Navratna and Zandu are now the frontrunners to become Rs 1,000 crore brands.
Zandu, at above Rs 800 crore, is closest to the goalpost.
Navratna is at around Rs 750 crore and BoroPlus at Rs 550 crore.
Ask Harsha Agarwal what the high point in Emami’s journey is, and pat comes the answer: Zandu.
Not only is it the largest brand in the portfolio but it also paved the way for an entry into ayurvedic healthcare.
“A lot many things panned out well for the company.
"The trajectory-changing initiatives were BoroPlus, which at that point became a huge success and a category leader, and the launch of Navratna.
"Fair & Handsome proved that it could take on the multinationals,” points out Agarwal.
But the one thing that really stands out, he emphasises, is the acquisition of Zandu.
Emami acquired a majority stake in Zandu Pharmaceuticals in 2008 for Rs 750 crore.
The deal size had raised eyebrows then.
But Agarwal appears satisfied with the way things have turned out.
It is another matter that he was the driving force behind the acquisition.
Work is on at Emami to take BoroPlus and Kesh King brands to the next level.
Consulting firm Boston Consulting Group (BCG) has been mandated to look at the strategy, marketing, efficiency, communication, and distribution of the brands.
Kesh King was a big-ticket buy at Rs 1,651 crore in 2015. In Q1FY25, however, the Kesh King range saw a 15 per cent decline year-on-year.
D2C play, growth areas
After Covid, the D2C, or direct-to-consumer, space has been heating up and analysts expect consolidation.
“Startup funding is drying up. So, a lot of the D2C startups will be bought out by listed companies.
"Emami will be one of the companies vying for such targets,” says Abneesh Roy, executive director and head of research committee at Nuvama Institutional Equities.
Emami’s D2C play is two-pronged.
It is launching digital first products on its own platforms and also making strategic investments in D2C startups.
The D2C investment is helping Emami to premiumise its product portfolio and gain entry into new segments.
The first such investment was in 2017 in Helios Lifestyle Pvt Ltd, the owner of men’s grooming brand The Man Company.
Recently, Emami announced that it was buying the other 49.6 per cent to take its ownership to 100 per cent.
So far, Emami has invested in five new-age categories: Premium male grooming, premium and natural salon products, ayurvedic pet care, nutrition, and fruit juices with aloe vera pulp.
The plan is to look for opportunities and invest in eight to 10 strong brands and build a portfolio for the company in two to three years.
The areas of interest include personal care and health foods.
Setting the stage
The FMCG business is an area of emphasis for the group.
But about five years back, the promoters of Emami were consumed in reducing borrowings and pledged shares.
Divesting non-core businesses has helped them sharpen focus on core areas.

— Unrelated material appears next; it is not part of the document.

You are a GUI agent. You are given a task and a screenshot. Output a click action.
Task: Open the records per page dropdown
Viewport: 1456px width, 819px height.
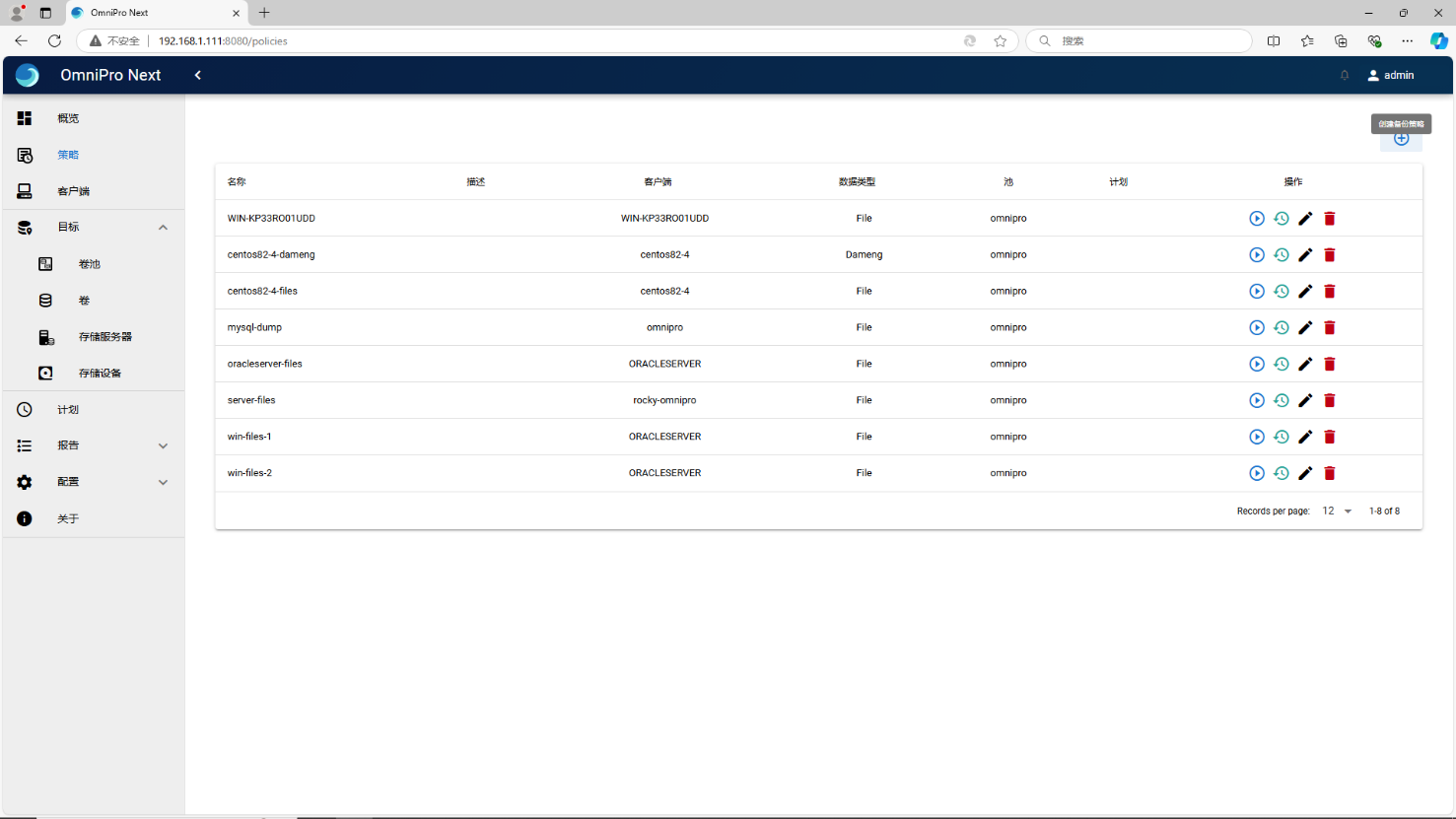click(1337, 512)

In 2020, the group divested Emami Cement to Nuvoco Corporation for an enterprise value of Rs 5,500 crore.
Nuvama’s Roy points out, “In the last five years, we have seen many companies go under because of the IL&FS crisis and Covid, among other issues.
"But the Emami promoters handled the debt problem swiftly and came out of it unscathed.
"They exited non-core businesses and the FMCG business is a big focus for the group.”
Last year, the group divested an 84 per cent stake in AMRI Hospitals in favour of Manipal Hospitals for about Rs 2,300 crore.
The Emami group, however, retains a 15 per cent stake as an investor.
Other changes are afoot.
Roy notes that historically, investors believed that Emami was promoter-driven and the level of professionalisation was lower compared to Marico, Godrej Consumer Products, and Dabur, even though these are larger companies.
“But Emami is getting into a larger company mode.
"Senior-level hires from MNCs have happened in the last two to three years.
"And to attract talent, the locations have been kept flexible,” he adds.
As it is said, “small is beautiful but big is necessary.”